▶ [Exercise]:
Could you rewrite the listing from its first line through the line containing "point(317,77)", inclusive, renaming "Viewport" as "Display area" and leaving everything else unchanged?

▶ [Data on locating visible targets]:
-*-*-
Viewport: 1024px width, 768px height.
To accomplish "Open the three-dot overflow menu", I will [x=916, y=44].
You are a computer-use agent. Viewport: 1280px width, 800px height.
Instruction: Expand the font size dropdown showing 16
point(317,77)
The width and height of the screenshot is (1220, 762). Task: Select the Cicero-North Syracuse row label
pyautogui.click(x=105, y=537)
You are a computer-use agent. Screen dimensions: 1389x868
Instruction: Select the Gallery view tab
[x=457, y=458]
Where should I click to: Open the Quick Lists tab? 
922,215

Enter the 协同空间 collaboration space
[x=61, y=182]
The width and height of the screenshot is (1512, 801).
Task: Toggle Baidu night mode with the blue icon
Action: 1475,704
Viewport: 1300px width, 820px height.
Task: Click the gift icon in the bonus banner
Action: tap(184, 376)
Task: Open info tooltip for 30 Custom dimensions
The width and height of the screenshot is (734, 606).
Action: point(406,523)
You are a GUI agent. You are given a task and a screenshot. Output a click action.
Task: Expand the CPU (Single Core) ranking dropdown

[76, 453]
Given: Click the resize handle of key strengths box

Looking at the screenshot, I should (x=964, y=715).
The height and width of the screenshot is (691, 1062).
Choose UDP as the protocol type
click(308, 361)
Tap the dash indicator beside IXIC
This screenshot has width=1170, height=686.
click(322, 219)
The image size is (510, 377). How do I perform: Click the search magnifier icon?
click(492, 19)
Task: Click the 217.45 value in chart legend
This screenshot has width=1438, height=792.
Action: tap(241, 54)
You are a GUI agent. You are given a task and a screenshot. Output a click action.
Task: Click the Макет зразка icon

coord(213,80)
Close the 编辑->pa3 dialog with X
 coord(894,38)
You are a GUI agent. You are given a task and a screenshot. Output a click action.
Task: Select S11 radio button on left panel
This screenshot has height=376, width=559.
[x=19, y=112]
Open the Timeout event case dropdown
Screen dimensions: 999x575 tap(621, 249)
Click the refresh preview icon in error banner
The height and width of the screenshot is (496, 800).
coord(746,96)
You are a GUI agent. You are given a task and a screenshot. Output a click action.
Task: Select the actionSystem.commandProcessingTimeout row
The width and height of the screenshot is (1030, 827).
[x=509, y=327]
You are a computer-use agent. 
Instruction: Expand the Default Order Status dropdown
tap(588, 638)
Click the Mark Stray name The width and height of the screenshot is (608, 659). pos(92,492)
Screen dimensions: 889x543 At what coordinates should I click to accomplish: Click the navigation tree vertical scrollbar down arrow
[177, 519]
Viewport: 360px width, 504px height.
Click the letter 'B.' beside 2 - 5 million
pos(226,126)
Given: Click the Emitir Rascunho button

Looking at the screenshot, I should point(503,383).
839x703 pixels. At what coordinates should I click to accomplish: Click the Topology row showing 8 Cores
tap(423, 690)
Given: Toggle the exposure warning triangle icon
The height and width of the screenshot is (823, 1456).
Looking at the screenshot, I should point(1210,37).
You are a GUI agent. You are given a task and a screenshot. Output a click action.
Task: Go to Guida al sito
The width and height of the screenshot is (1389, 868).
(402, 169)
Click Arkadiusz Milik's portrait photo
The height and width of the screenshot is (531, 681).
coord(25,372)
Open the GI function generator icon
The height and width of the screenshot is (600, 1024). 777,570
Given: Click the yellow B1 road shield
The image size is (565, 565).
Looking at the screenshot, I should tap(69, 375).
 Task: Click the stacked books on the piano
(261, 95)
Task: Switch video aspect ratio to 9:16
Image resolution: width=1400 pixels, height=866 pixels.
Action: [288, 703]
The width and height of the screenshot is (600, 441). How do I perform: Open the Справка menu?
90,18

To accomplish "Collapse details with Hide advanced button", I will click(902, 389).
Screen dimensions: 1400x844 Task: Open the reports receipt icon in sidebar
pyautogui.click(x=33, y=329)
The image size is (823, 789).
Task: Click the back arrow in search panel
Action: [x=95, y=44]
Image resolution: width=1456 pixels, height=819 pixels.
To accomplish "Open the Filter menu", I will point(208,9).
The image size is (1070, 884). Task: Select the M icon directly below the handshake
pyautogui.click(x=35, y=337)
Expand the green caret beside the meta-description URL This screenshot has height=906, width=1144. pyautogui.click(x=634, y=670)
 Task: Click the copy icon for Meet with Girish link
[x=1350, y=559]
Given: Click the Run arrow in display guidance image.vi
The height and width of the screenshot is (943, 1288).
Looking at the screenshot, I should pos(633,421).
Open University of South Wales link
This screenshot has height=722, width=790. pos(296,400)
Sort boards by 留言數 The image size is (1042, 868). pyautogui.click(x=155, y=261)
-*-*-
▶ [Output]:
Display area: 1024px width, 768px height.
To accomplish "Open the three-dot overflow menu", I will [x=916, y=44].
You are a computer-use agent. Display area: 1280px width, 800px height.
Instruction: Expand the font size dropdown showing 16
point(317,77)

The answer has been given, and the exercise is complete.